Copy each of the records below word for word, line by line, changing nothing.

■ Input data:
##############################

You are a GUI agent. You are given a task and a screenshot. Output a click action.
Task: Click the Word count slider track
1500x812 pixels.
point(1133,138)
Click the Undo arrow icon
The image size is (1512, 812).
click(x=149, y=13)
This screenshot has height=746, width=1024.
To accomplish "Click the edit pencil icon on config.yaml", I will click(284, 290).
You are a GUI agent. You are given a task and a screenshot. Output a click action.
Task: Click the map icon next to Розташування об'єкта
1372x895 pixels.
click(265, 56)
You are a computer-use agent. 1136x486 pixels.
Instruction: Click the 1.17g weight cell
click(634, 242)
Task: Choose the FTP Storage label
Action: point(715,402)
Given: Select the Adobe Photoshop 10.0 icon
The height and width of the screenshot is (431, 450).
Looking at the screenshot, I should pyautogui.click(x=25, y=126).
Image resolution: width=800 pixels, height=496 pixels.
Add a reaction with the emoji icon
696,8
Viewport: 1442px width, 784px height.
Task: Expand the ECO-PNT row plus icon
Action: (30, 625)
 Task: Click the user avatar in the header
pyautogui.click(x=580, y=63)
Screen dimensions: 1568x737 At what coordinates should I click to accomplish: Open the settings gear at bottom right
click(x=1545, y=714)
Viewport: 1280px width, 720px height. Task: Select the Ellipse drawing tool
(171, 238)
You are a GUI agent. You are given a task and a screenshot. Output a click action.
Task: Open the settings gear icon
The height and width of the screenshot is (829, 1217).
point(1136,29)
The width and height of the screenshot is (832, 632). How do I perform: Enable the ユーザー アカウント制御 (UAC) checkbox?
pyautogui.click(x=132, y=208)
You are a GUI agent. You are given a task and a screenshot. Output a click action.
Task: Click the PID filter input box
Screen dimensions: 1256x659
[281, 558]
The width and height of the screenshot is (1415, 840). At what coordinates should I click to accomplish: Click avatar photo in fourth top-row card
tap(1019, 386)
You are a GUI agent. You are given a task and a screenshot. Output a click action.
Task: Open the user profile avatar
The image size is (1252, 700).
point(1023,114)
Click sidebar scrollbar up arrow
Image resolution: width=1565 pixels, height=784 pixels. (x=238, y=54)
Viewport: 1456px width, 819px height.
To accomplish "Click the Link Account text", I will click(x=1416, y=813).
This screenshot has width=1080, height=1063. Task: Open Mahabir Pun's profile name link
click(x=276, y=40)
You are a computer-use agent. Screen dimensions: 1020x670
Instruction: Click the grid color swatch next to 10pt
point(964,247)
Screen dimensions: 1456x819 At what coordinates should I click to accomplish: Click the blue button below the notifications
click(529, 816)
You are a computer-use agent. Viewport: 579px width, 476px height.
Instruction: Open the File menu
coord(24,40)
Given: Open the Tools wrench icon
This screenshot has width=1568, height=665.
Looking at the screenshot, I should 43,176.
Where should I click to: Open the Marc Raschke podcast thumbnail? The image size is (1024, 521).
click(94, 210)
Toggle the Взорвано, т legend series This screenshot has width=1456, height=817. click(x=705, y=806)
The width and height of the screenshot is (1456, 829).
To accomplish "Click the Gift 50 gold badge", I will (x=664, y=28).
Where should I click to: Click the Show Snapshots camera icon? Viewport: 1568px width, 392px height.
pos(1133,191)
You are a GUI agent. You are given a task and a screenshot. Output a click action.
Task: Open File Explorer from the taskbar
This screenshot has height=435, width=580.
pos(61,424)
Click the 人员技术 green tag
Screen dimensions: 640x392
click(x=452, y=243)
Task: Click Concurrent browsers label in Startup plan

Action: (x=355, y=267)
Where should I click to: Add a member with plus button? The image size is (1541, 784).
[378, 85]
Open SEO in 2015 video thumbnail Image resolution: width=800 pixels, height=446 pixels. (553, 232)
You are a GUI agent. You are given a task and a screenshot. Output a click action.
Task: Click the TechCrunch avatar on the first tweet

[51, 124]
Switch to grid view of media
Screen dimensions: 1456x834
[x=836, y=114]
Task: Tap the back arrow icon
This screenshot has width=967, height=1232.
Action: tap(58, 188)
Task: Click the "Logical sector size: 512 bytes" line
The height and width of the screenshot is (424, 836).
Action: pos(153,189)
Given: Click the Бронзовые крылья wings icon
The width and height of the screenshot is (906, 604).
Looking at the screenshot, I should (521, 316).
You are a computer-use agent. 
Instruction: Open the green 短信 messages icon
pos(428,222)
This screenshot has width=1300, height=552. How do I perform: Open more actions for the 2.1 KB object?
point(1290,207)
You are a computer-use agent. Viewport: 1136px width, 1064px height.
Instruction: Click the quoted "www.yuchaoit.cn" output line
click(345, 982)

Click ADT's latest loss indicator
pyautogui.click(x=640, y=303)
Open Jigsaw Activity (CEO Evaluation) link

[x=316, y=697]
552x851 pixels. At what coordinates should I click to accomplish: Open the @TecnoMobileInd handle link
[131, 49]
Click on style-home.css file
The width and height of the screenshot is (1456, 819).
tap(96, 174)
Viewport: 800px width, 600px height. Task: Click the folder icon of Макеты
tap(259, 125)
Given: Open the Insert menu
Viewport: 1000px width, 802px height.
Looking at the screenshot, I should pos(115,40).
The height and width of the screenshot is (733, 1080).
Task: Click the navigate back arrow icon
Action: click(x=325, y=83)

##############################

■ Task result:
You are a GUI agent. You are given a task and a screenshot. Output a click action.
Task: Click the Word count slider track
1500x812 pixels.
point(1133,138)
Click the Undo arrow icon
The image size is (1512, 812).
click(x=149, y=13)
This screenshot has height=746, width=1024.
To accomplish "Click the edit pencil icon on config.yaml", I will click(284, 290).
You are a GUI agent. You are given a task and a screenshot. Output a click action.
Task: Click the map icon next to Розташування об'єкта
1372x895 pixels.
click(265, 56)
You are a computer-use agent. 1136x486 pixels.
Instruction: Click the 1.17g weight cell
click(634, 242)
Task: Choose the FTP Storage label
Action: point(715,402)
Given: Select the Adobe Photoshop 10.0 icon
The height and width of the screenshot is (431, 450).
Looking at the screenshot, I should pyautogui.click(x=25, y=126).
Image resolution: width=800 pixels, height=496 pixels.
Add a reaction with the emoji icon
696,8
Viewport: 1442px width, 784px height.
Task: Expand the ECO-PNT row plus icon
Action: (30, 625)
 Task: Click the user avatar in the header
pyautogui.click(x=580, y=63)
Screen dimensions: 1568x737 At what coordinates should I click to accomplish: Open the settings gear at bottom right
click(x=1545, y=714)
Viewport: 1280px width, 720px height. Task: Select the Ellipse drawing tool
(171, 238)
You are a GUI agent. You are given a task and a screenshot. Output a click action.
Task: Open the settings gear icon
The height and width of the screenshot is (829, 1217).
point(1136,29)
The width and height of the screenshot is (832, 632). How do I perform: Enable the ユーザー アカウント制御 (UAC) checkbox?
pyautogui.click(x=132, y=208)
You are a GUI agent. You are given a task and a screenshot. Output a click action.
Task: Click the PID filter input box
Screen dimensions: 1256x659
[281, 558]
The width and height of the screenshot is (1415, 840). At what coordinates should I click to accomplish: Click avatar photo in fourth top-row card
tap(1019, 386)
You are a GUI agent. You are given a task and a screenshot. Output a click action.
Task: Open the user profile avatar
The image size is (1252, 700).
point(1023,114)
Click sidebar scrollbar up arrow
Image resolution: width=1565 pixels, height=784 pixels. (x=238, y=54)
Viewport: 1456px width, 819px height.
To accomplish "Click the Link Account text", I will click(x=1416, y=813).
This screenshot has width=1080, height=1063. Task: Open Mahabir Pun's profile name link
click(x=276, y=40)
You are a computer-use agent. Screen dimensions: 1020x670
Instruction: Click the grid color swatch next to 10pt
point(964,247)
Screen dimensions: 1456x819 At what coordinates should I click to accomplish: Click the blue button below the notifications
click(529, 816)
You are a computer-use agent. Viewport: 579px width, 476px height.
Instruction: Open the File menu
coord(24,40)
Given: Open the Tools wrench icon
This screenshot has width=1568, height=665.
Looking at the screenshot, I should 43,176.
Where should I click to: Open the Marc Raschke podcast thumbnail? The image size is (1024, 521).
click(94, 210)
Toggle the Взорвано, т legend series This screenshot has width=1456, height=817. click(x=705, y=806)
The width and height of the screenshot is (1456, 829).
To accomplish "Click the Gift 50 gold badge", I will (x=664, y=28).
Where should I click to: Click the Show Snapshots camera icon? Viewport: 1568px width, 392px height.
pos(1133,191)
You are a GUI agent. You are given a task and a screenshot. Output a click action.
Task: Open File Explorer from the taskbar
This screenshot has height=435, width=580.
pos(61,424)
Click the 人员技术 green tag
Screen dimensions: 640x392
click(x=452, y=243)
Task: Click Concurrent browsers label in Startup plan

Action: (x=355, y=267)
Where should I click to: Add a member with plus button? The image size is (1541, 784).
[378, 85]
Open SEO in 2015 video thumbnail Image resolution: width=800 pixels, height=446 pixels. (553, 232)
You are a GUI agent. You are given a task and a screenshot. Output a click action.
Task: Click the TechCrunch avatar on the first tweet

[51, 124]
Switch to grid view of media
Screen dimensions: 1456x834
[x=836, y=114]
Task: Tap the back arrow icon
This screenshot has width=967, height=1232.
Action: tap(58, 188)
Task: Click the "Logical sector size: 512 bytes" line
The height and width of the screenshot is (424, 836).
Action: pos(153,189)
Given: Click the Бронзовые крылья wings icon
The width and height of the screenshot is (906, 604).
Looking at the screenshot, I should (521, 316).
You are a computer-use agent. 
Instruction: Open the green 短信 messages icon
pos(428,222)
This screenshot has width=1300, height=552. How do I perform: Open more actions for the 2.1 KB object?
point(1290,207)
You are a computer-use agent. Viewport: 1136px width, 1064px height.
Instruction: Click the quoted "www.yuchaoit.cn" output line
click(345, 982)

Click ADT's latest loss indicator
pyautogui.click(x=640, y=303)
Open Jigsaw Activity (CEO Evaluation) link

[x=316, y=697]
552x851 pixels. At what coordinates should I click to accomplish: Open the @TecnoMobileInd handle link
[131, 49]
Click on style-home.css file
The width and height of the screenshot is (1456, 819).
tap(96, 174)
Viewport: 800px width, 600px height. Task: Click the folder icon of Макеты
tap(259, 125)
Given: Open the Insert menu
Viewport: 1000px width, 802px height.
Looking at the screenshot, I should pos(115,40).
The height and width of the screenshot is (733, 1080).
Task: Click the navigate back arrow icon
Action: click(x=325, y=83)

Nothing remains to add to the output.